Text to read:
+ + + +
The Content Authenticity Initiative (CAI) is an association founded in November 2019 by Adobe, the New York Times and Twitter. The CAI promotes an industry standard for provenance metadata defined by the C2PA. The CAI cites curbing disinformation as one motivation for its activities.

Cooperation with the C2PA 
Together with arm, BBC, Intel, Microsoft and Truepic, Adobe founded the "Coalition for Content Provenance and Authenticity" (C2PA) in February 2021. The C2PA is tasked with the formulation of an open, royalty-free technical standard that serves as a basis for the C2PA member's efforts against disinformation. While the C2PA's work applies to the technical aspects of implementing a provenance metadata standard, the CAI sees its task in the dissemination and promotion of the standard.

Provenance of information 

The procedures proposed by CAI and C2PA address the widespread occurrence of disinformation with a set of additional data (metadata) containing details about the provenance of information displayed on a digital device. Such information can be, for example, a photo, video, sound or text file. The C2PA metadata for this information can include, among other things, the publisher of the information, the device used to record the information, the location and time of the recording or editing steps that altered the information. To make sure that the C2PA metadata can not be changed unnoticed, it is secured with hashcodes and certified digital signatures. The same applies to main content of the information, such as a picture or a text. A hash code of that data is stored in the C2PA metadata section and then, as part of that metadata, secured with the digital signature.

Securing metadata and the main content with certified signatures enables users to reliably identify the provenance of a file they are currently viewing. If the C2PA metadata names, for example, a certain TV station as the publisher of a file, it is very unlikely that the file originated from another source.
+ + + +
Data:
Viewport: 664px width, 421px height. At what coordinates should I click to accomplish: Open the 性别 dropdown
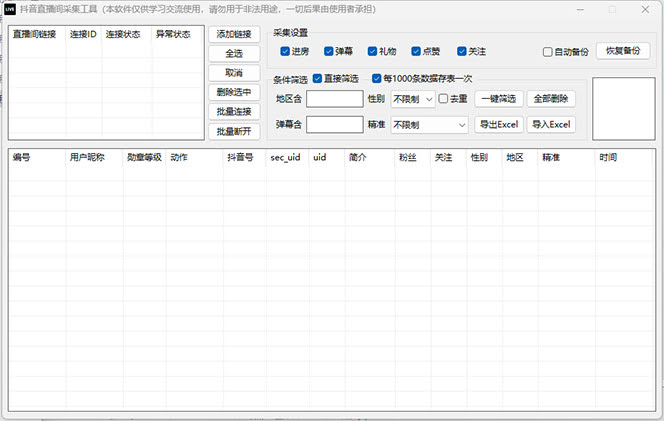pos(413,99)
+ + + +
Directions:
a) Edit the passage on content provenance starting at "Cooperation with the" and ending at "of the standard.", putting "license-free" in place of "royalty-free".
b) Answer these questions using the passage on content provenance:
(i) In what month and year was the CAI founded?
(ii) What secures the C2PA metadata so that it cannot be changed unnoticed?
(iii) Which partners joined Adobe in founding the C2PA?

Expected results:
a)
Cooperation with the C2PA 
Together with arm, BBC, Intel, Microsoft and Truepic, Adobe founded the "Coalition for Content Provenance and Authenticity" (C2PA) in February 2021. The C2PA is tasked with the formulation of an open, license-free technical standard that serves as a basis for the C2PA member's efforts against disinformation. While the C2PA's work applies to the technical aspects of implementing a provenance metadata standard, the CAI sees its task in the dissemination and promotion of the standard.

b)
(i) November 2019
(ii) Hashcodes and certified digital signatures
(iii) arm, BBC, Intel, Microsoft and Truepic